Diese Leistungsbilanz bildete aber nur, wie nebenbei, den Rahmen für die rundum glückliche Abschiedsfeier. Es wurde nicht geprahlt und nicht geheuchelt. Eine gutkatholische Familie fand sich um ihren Vater zusammen, der nicht immer einfach war, wie es die heute verleumdete geistliche Vaterschaft nunmal mit sich bringt; aber immer war er, jetzt wieder ‘Jochen’, echt und immer katholisch. Wir hatten auch und gern nichtkatholische, weltliche Gäste bei uns, aber alle sangen von Herzen mit: ‘Am Dom zu Kölle …‘ Da haben uns die österlichen Glocken noch was zu sagen! Der prominente Fernsehjournalist Stephan Kulle, selber Theologe aus dem Eichsfeld (Bistum Erfurt), verhedderte sich zwar einige Male in der allzu spontanen Moderation. Aber das machte das Fest nur noch umso frischer und lebendiger. Herrliche Darbietungen der Dommusik wechselten mit Interviews und Dokumentation. Ein wirklich starker Abgang, dieses Fest der Glaubensfreude.
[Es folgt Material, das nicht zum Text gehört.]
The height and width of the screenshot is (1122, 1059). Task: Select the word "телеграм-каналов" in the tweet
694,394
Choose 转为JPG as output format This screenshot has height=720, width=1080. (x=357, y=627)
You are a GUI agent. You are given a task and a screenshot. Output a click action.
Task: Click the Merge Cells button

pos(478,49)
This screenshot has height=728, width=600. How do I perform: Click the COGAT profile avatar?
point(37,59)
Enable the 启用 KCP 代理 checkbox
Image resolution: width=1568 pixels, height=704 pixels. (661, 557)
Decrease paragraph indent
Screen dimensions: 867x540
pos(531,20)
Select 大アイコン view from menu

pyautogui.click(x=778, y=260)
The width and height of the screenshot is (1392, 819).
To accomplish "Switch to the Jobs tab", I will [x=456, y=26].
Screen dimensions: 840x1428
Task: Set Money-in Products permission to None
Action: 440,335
Doch noch wichtiger scheint aber das Detail zu sein, das Diözesanadministrator Stefan Hesse nur ganz zum Schluss verkündete. “Wir schenken nichts.” Wie bitte? Denn der Kardinal beschenkt sein Bistum. Die Sendung des Kardinals Meisner ist ja mit dem 28. Februar 2014 keineswegs zu Ende gegangen. “Die Zitrone hat noch viel Saft“, scherzen manche Altenheimer. Joachim Meisner atmet auf, weil die Verwaltungslast von ihm endlich, endlich weggegeben werden durfte. Aber ihm winkt kein Seniorenstift. Sofort am nächsten Samstag begrüsste er schon das allererste “Rheinmeeting“ im erzdiözesanen Maternushaus, eine neue deutsch-italienische Initiative von CL. Also doch? Meisner im Unruhestand? Vielleicht. Er wird seine persönliche Präsenz sicher nicht übertreiben. Denn den Fortschritt seiner Wirksamkeit befördert vor allem die Kardinal Meisner-Stiftung. Ihretwegen durfte der frühere Generalvikar sagen: Wir geben nichts. Wir nehmen. Wir nehmen dankbar an, dass diese Stiftung mithilft, die eminente Wirksamkeit des Kardinals für die Zukunft der Pastoral vor Ort fortzusetzen. Am 18. Dezember 2013 wurde es ganz unauffällig publiziert, zuerst beim Domradio (auch eine Gründung des Kardinals, die fortwirkt), dass die Meisnerstiftung das Licht der Welt erblickt hat. Tag darauf liess das Erzbistum wissen:
“Schwerpunkt und damit Zweck der Stiftung liegen in der ideellen und finanziellen Unterstützung von Massnahmen zur Stärkung der soliden Glaubensverkündigung und der missionarischen Ausstrahlung der Katholischen Kirche im In- und Ausland. Die Sorge um Priesterberufungen hat in der pastoralen Arbeit stets einen herausragenden Rang. In den Zeiten des Kalten Krieges riskierte Kardinal Meisner viel und weihte in den Ostblockländern geheim Priester. Denn nach einem Wort von Papst Johannes Paul II. ist der Priester nur durch einen Priester zu ersetzen.“
Ein echter Meisner. So dürfen wir festhalten: Dieser Abgang war zugleich ein Startschuss. Nun denn, wir haben ihn auch leise verstanden. Denn an Gottes Segen sei alles gelegen!